Insert gap observations in a data set
ingap [ numlist ] [ if expression ] [ in range ] [ , after gapindicator(newvarname{cmd:) neworder(newvarname) rowlabel(string_varname) growlabels(string_list) grexpression(gap_row_label_expression) rstring(string_replacement_option) ]
where numlist is an optional list of integers, string_list is a list of strings, gap_row_label_expression is a string-valued expression, and string_replacement_option can be name, label or labname.
by varlist : may be used with ingap; see help for by.
Description
ingap inserts gap observations into a list of positions in an existing data set. All existing variables in the data set will have missing values in the gap observations, unless the user specifies otherwise. Often, the user specifies non-missing values in the gap observations for one particular existing string variable, known as the row label variable. This row label variable may then be output with a list of other variables to form a publication-ready table using the listtex package. Alternatively, the row label variable may be encoded, using the sencode package, to form a numeric variable with value labels, which can then be plotted on one axis of a graph to define axis labels. The sencode and listtex packages are downloadable from SSC.
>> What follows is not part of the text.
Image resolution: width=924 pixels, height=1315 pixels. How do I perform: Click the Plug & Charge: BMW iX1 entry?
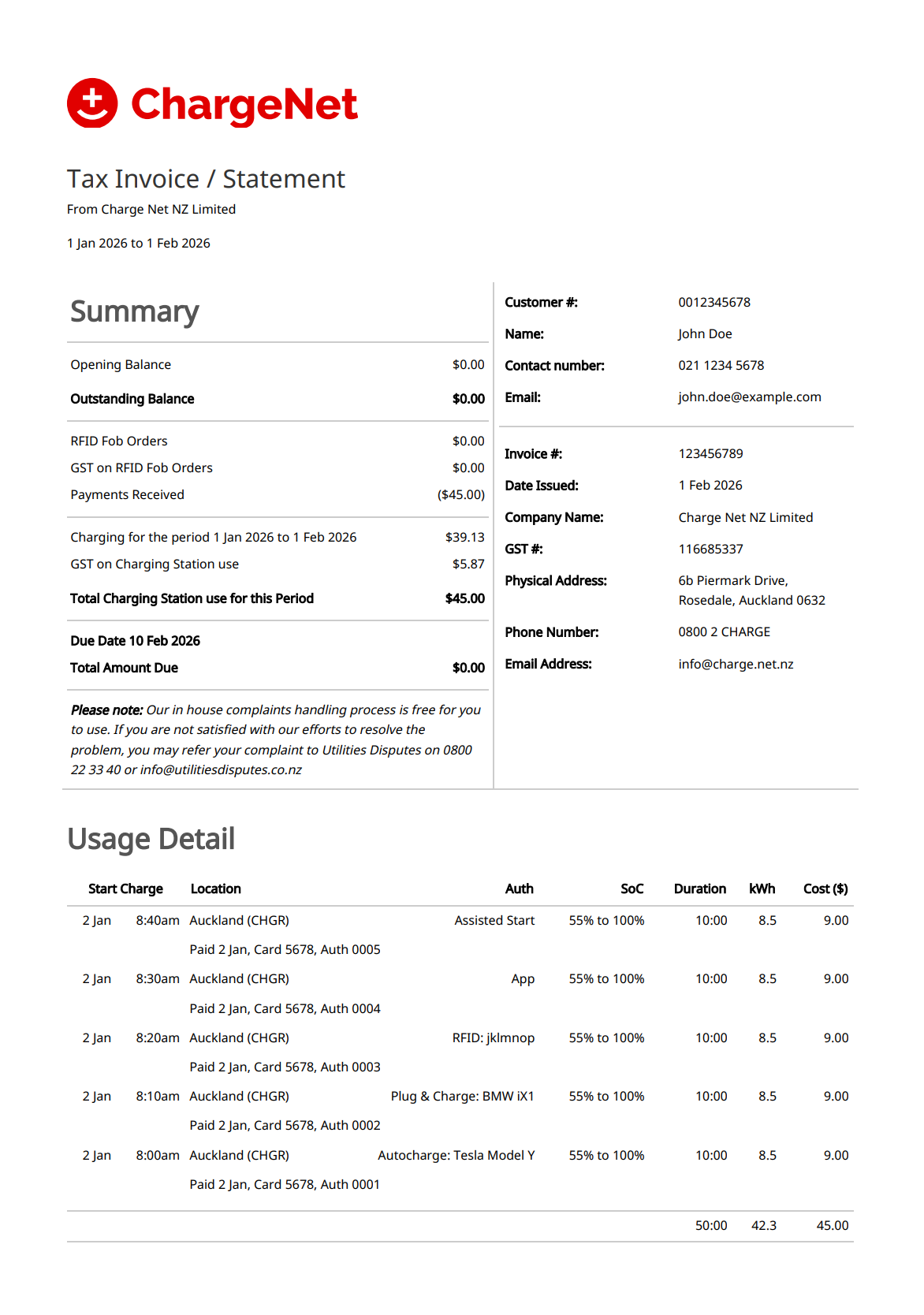(x=462, y=1097)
ingap inserts a gap observation next to (before or after) each of a list of observations specified by the numlist. A positive number i in the numlist specifies the ith existing observation in the data set, or in each by-group if by varlist : is specified. A negative number -i in the numlist specifies the ith existing observation, in reverse order, from the end of the data set, or from the end of each by-group if by varlist : is specified. A zero or out-of-range number in the numlist is ignored. The numlist is set to 1 if not specified by the user. ingap assumes that the data set in memory has up to 3 classes of variables. These are the by-variables (which define by-groups possibly representing the pages of a table), a row label variable (possibly containing the row labels in the left margin of the table), and the remaining variables (which may form the entries in the table rows). A gap observation inserted by ingap has the same values for the by-variables as the observation next to which it was inserted, a row label value specified by the growlabels() or grexpression() options, and missing values (or possibly column headings) in the remaining variables. ingap may also generate new variables, indicating whether the observation is a gap observation and/or the new order of the observation in the data set (or by-group) after the gap observations have been inserted.
Options
after specifies that each gap observation will be inserted after the corresponding existing observation in the data set or by-group specified in the numlist. If after is not specified, then each gap observation will be inserted before the corresponding existing observation.
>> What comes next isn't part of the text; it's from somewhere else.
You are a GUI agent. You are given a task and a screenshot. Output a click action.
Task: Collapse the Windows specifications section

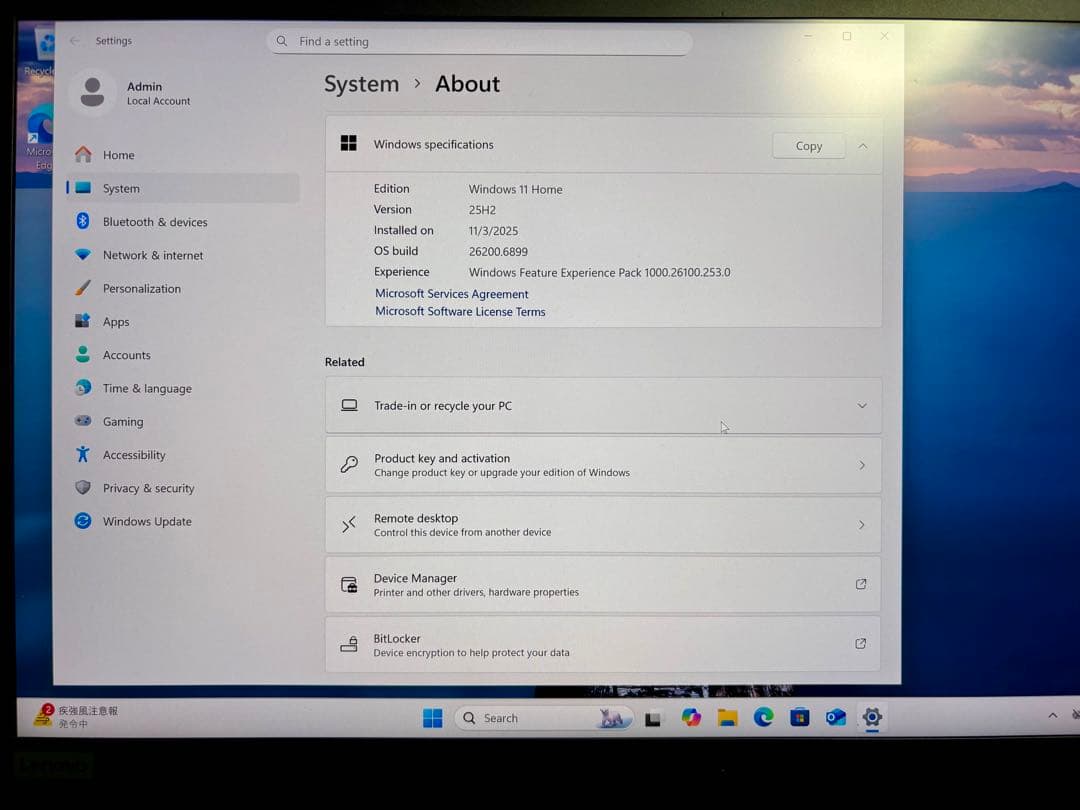tap(862, 145)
gapindicator(newvarname) specifies the name of a new variable to be generated, equal to 1 for the newly-inserted gap observations and 0 for all other observations.
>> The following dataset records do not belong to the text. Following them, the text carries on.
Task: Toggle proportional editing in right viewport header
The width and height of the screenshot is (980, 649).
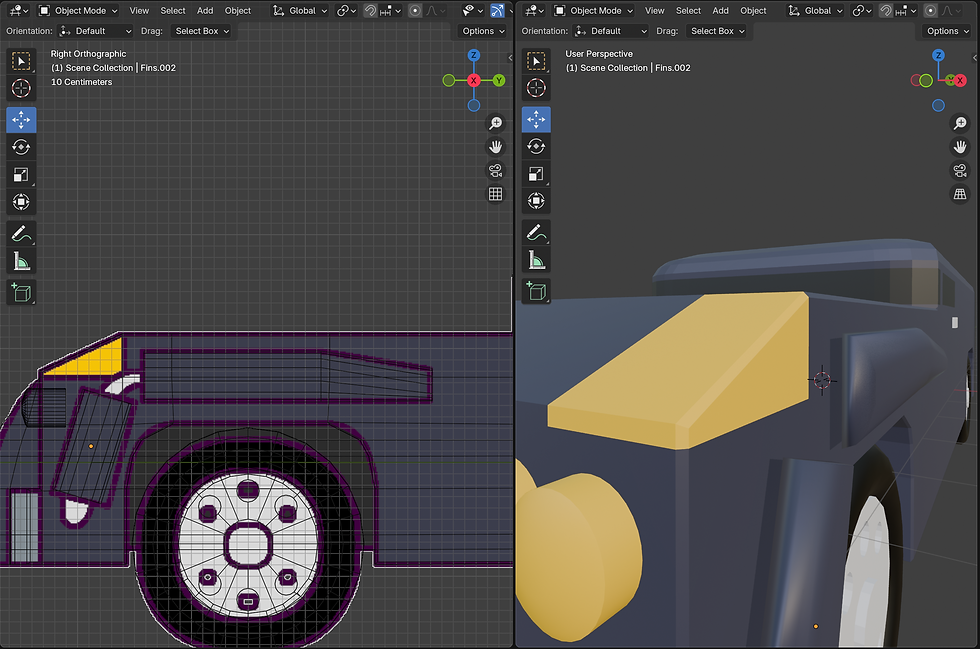Action: point(929,11)
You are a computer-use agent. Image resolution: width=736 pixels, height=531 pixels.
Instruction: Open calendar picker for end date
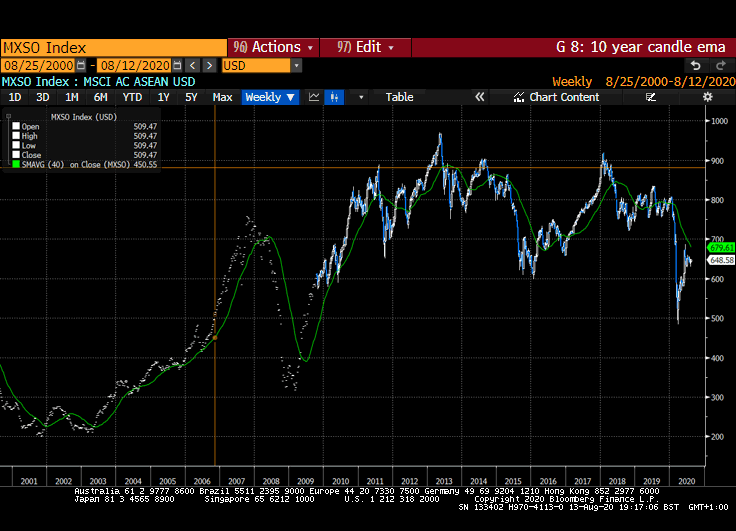point(178,65)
neworder(newvarname) specifies the name of a new variable to be generated, equal to the new sequential order of the observation within the data set (or within the by-group if by varlist : is specified), after the gap observations have been inserted. The new variable has no missing values. After execution of ingap, the data set in memory is sorted primarily by the by-variables (if specified), and secondarily by the neworder() variable (if specified).
rowlabel(string_varname) specifies the name of an existing string variable, used as the row labels for a table whose rows are the observations. In the gap observations, this string variable is set to the value specified by the corresponding string listed in the growlabels() option if that option is specified (see below), or to a missing value otherwise. The rowlabel() variable may not be a by-variable.
growlabels(string_list) specifies a string value for each of the row labels in the gap observations. The jth string in the string_list is written to the rowlabel variable in the newly-inserted gap observation inserted next to the jth observation mentioned in the numlist. If the rowlabel option is present and the growlabel() option is absent, then the rowlabel() variable is initialised to missing in the gap observations.
grexpression(gap_row_label_expression) specifies a string expression, to be evaluated in all gap observations to give the final values of the rowlabel() variables in these gap observations. If grexpression() and growlabels() are both specified, then the result of grexpression() replaces any values set by growlabels(). (However, the name of the rowlabels() variable may appear in the grexpression() expression, so that the values of the rowlabels() variable can be modified in ways depending on the original values set by the growlabels() list.) Note that, when the grexpression() expression is evaluated, all variables other than the rowlabels() variable have been set to their final values, which are missing for all variables except the by-variables and the rowlabel() variable, except if they have been set to other values by the rstring() option (see below). However, the grexpression() expression may access values of variables in adjacent observations using subscripting. If by-variables are present, then any subscripts in the expression specified by grexpression() are defined within by-groups, and are defined including the gap observations. For instance, if a gap observation is inserted at the beginning of each by-group, then the value of _n in these gap observations will be 1.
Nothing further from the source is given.